Written request:
Print the records below word for word, with every line unchanged.

Material shown:
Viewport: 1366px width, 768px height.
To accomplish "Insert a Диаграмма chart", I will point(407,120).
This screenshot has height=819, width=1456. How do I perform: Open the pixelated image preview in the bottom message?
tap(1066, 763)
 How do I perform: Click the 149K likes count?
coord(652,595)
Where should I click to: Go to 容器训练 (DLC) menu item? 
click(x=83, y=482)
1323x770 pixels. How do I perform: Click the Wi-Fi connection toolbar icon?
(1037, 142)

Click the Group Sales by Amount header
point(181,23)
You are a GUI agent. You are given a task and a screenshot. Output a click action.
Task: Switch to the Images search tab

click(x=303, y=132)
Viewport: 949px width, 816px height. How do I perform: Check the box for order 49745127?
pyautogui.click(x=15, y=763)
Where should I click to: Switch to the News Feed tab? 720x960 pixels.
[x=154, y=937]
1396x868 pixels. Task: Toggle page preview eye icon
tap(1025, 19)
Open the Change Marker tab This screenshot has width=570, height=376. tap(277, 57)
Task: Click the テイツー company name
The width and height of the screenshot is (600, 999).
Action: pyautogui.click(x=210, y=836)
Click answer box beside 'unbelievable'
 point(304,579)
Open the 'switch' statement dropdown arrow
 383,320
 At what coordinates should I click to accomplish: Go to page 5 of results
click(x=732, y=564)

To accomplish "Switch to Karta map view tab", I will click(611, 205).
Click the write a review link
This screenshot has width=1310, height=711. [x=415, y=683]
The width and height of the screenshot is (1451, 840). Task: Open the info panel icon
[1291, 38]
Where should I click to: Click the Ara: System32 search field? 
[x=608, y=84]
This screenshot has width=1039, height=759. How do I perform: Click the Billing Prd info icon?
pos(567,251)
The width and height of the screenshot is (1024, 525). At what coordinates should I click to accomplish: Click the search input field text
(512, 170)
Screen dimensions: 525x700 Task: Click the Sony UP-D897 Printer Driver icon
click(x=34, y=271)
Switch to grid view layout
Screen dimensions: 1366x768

Result for this exercise:
Viewport: 1366px width, 768px height.
To accomplish "Insert a Диаграмма chart", I will point(407,120).
This screenshot has height=819, width=1456. How do I perform: Open the pixelated image preview in the bottom message?
tap(1066, 763)
 How do I perform: Click the 149K likes count?
coord(652,595)
Where should I click to: Go to 容器训练 (DLC) menu item? 
click(x=83, y=482)
1323x770 pixels. How do I perform: Click the Wi-Fi connection toolbar icon?
(1037, 142)

Click the Group Sales by Amount header
point(181,23)
You are a GUI agent. You are given a task and a screenshot. Output a click action.
Task: Switch to the Images search tab

click(x=303, y=132)
Viewport: 949px width, 816px height. How do I perform: Check the box for order 49745127?
pyautogui.click(x=15, y=763)
Where should I click to: Switch to the News Feed tab? 720x960 pixels.
[x=154, y=937]
1396x868 pixels. Task: Toggle page preview eye icon
tap(1025, 19)
Open the Change Marker tab This screenshot has width=570, height=376. tap(277, 57)
Task: Click the テイツー company name
The width and height of the screenshot is (600, 999).
Action: pyautogui.click(x=210, y=836)
Click answer box beside 'unbelievable'
 point(304,579)
Open the 'switch' statement dropdown arrow
 383,320
 At what coordinates should I click to accomplish: Go to page 5 of results
click(x=732, y=564)

To accomplish "Switch to Karta map view tab", I will click(611, 205).
Click the write a review link
This screenshot has width=1310, height=711. [x=415, y=683]
The width and height of the screenshot is (1451, 840). Task: Open the info panel icon
[1291, 38]
Where should I click to: Click the Ara: System32 search field? 
[x=608, y=84]
This screenshot has width=1039, height=759. How do I perform: Click the Billing Prd info icon?
pos(567,251)
The width and height of the screenshot is (1024, 525). At what coordinates should I click to accomplish: Click the search input field text
(512, 170)
Screen dimensions: 525x700 Task: Click the Sony UP-D897 Printer Driver icon
click(x=34, y=271)
Switch to grid view layout
Screen dimensions: 1366x768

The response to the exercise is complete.